↓

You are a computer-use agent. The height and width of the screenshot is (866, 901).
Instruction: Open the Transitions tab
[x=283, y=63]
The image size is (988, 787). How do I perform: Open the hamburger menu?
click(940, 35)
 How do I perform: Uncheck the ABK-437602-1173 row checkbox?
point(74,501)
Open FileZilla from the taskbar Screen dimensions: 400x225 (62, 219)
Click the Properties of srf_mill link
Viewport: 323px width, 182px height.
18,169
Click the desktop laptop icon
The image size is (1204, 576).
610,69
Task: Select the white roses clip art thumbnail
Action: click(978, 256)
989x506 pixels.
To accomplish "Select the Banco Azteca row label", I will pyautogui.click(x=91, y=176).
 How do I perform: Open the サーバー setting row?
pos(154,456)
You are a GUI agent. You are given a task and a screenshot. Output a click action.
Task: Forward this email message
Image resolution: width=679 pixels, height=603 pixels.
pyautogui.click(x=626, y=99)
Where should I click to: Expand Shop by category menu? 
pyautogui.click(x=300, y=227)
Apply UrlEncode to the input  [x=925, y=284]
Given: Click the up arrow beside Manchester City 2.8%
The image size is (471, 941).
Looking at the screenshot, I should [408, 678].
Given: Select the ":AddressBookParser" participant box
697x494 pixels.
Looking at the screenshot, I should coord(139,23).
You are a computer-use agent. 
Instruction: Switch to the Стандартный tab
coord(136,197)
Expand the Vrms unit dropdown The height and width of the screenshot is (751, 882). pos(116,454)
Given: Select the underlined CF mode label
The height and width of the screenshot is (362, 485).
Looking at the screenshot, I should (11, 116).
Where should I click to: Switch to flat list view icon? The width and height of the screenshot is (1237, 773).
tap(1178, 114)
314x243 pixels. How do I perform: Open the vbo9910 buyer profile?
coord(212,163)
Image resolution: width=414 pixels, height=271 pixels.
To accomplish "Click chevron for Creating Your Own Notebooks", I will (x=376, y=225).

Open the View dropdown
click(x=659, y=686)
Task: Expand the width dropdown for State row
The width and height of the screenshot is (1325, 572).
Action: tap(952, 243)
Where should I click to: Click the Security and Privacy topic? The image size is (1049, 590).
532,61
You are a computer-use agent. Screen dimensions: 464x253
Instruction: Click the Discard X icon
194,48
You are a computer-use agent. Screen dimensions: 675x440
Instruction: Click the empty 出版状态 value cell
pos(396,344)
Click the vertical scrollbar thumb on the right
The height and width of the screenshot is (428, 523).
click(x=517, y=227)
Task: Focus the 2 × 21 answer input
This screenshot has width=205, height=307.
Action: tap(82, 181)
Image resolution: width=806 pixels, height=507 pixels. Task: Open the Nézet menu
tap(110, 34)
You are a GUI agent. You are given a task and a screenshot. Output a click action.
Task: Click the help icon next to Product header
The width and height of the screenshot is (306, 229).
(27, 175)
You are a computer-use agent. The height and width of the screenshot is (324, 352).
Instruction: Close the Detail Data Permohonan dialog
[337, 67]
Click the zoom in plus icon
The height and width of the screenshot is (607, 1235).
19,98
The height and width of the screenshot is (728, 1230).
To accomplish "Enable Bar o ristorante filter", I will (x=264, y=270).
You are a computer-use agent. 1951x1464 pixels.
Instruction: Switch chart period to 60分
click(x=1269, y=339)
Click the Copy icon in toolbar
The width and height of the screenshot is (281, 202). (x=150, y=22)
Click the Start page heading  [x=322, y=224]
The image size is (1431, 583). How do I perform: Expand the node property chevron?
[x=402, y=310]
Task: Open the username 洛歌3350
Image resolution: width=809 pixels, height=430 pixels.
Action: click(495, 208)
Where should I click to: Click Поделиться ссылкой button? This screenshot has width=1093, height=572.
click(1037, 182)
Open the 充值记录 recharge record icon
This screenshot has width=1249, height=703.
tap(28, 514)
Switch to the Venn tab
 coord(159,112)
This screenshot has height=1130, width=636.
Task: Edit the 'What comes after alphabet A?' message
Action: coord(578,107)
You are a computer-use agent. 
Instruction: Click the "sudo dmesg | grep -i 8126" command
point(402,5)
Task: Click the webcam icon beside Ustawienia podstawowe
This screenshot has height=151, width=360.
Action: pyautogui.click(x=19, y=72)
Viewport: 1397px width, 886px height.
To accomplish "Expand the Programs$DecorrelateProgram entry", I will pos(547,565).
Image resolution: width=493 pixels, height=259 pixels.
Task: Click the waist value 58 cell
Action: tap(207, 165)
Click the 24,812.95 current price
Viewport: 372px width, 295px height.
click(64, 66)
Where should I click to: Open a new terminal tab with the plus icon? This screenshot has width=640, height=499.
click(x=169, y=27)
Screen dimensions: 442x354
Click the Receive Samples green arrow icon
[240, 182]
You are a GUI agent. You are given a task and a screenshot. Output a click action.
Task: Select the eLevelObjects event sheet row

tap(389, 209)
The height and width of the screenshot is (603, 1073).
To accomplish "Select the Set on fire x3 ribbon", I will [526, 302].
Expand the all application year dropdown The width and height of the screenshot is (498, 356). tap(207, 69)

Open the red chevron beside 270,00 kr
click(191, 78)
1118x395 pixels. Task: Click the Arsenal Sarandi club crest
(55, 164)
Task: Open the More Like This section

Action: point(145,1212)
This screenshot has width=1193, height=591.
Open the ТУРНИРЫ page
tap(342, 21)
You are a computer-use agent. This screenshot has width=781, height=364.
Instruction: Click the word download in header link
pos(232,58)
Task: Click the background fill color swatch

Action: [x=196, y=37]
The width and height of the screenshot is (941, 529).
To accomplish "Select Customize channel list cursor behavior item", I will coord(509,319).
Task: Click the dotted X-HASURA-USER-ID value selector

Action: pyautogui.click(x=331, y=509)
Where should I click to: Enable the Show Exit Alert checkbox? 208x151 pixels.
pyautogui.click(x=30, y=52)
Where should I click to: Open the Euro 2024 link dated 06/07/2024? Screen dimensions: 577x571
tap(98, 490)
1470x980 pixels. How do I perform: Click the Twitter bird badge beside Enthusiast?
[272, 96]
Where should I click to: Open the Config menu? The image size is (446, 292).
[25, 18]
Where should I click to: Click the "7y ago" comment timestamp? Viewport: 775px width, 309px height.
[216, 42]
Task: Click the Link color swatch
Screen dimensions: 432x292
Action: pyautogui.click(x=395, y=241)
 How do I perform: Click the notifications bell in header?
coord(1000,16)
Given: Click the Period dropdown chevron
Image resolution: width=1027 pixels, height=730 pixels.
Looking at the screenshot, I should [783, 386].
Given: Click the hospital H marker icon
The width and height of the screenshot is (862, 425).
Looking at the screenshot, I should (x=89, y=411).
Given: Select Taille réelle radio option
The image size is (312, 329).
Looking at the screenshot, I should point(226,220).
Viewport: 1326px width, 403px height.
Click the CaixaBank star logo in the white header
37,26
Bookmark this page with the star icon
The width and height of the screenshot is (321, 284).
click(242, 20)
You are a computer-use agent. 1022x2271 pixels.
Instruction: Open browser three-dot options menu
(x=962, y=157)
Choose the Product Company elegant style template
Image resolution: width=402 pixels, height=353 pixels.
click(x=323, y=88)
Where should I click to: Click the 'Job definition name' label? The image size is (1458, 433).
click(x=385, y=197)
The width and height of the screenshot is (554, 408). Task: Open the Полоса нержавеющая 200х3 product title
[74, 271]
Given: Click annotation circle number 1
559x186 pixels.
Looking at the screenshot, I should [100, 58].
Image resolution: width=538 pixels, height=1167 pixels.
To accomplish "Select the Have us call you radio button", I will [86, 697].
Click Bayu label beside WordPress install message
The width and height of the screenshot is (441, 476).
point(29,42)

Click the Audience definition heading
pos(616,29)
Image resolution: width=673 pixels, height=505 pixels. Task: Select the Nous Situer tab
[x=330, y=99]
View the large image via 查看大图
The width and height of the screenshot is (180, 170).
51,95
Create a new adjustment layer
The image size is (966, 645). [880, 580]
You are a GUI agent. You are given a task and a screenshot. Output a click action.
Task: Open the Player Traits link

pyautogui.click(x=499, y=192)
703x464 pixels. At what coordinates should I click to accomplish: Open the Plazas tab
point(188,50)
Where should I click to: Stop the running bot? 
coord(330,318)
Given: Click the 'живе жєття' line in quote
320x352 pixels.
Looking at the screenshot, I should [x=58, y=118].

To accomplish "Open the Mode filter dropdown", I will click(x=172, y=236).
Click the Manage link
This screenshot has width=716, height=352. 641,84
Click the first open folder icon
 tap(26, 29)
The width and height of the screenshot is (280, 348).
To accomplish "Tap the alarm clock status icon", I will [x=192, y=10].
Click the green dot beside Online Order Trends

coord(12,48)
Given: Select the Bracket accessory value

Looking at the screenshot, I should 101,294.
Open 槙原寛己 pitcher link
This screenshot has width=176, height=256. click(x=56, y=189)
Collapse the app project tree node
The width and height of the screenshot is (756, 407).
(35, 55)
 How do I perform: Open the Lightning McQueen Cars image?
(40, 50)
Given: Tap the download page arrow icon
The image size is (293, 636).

↑

Task objective
Reproduce the listing above exactly as far as the line with "Click the desktop laptop icon", that line included.

Written reply
You are a computer-use agent. The height and width of the screenshot is (866, 901).
Instruction: Open the Transitions tab
[x=283, y=63]
The image size is (988, 787). How do I perform: Open the hamburger menu?
click(940, 35)
 How do I perform: Uncheck the ABK-437602-1173 row checkbox?
point(74,501)
Open FileZilla from the taskbar Screen dimensions: 400x225 (62, 219)
Click the Properties of srf_mill link
Viewport: 323px width, 182px height.
18,169
Click the desktop laptop icon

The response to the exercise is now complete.